Target: any Ukrainian company at its own discretion may initiate the financial
restructuring process, subject to the Creditors section below. The Law mechanics cannot be used by (i) state-owned public enterprise, or (ii) a financial institution.
Creditors: at least one unrelated financial institution (whether Ukrainian or foreign; if foreign, the debt in question must be a loan) must be one of the pool of creditors involved in the restructuring.
Financial restructuring may be commenced if all of the below conditions are met:
(i) a debtor is deemed to be in a critical financial situation (unable to pay off a loan when it is due),
(ii) business activities of the debtor are recognized as prospective,and
(iii) creditor(s) consent to the restructuring.

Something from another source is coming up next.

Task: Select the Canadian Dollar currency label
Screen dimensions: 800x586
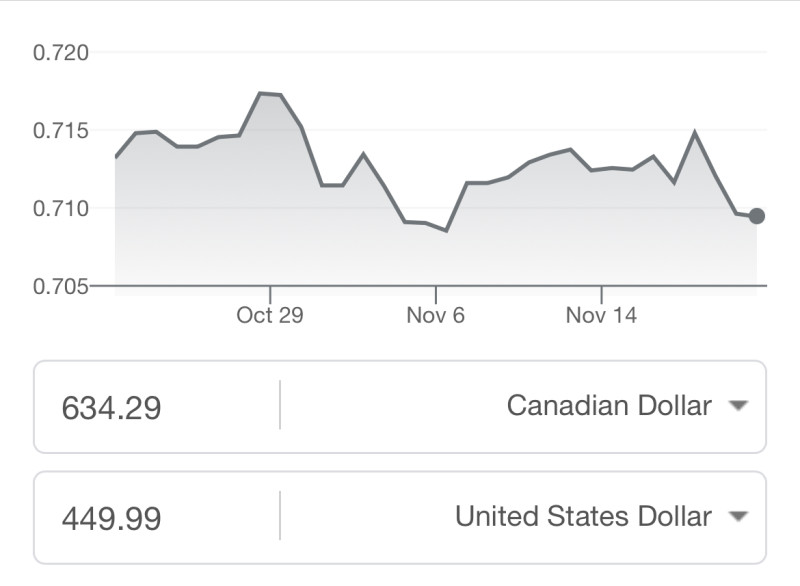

Assets subject to financial restructuring:
(iv) any assets located in Ukraine;
(v) any foreign assets and receivables originating from foreign law contracts.
The Law also introduced the concept of a standstill agreement, and envisages resolution of disputes among involved parties by means of arbitration proceedings. The Law is yet to be tested in practice for its efficiency as it mostly provides for general framework of financial restructuring with secondary legislation still required in different aspects for due implementation of new procedures.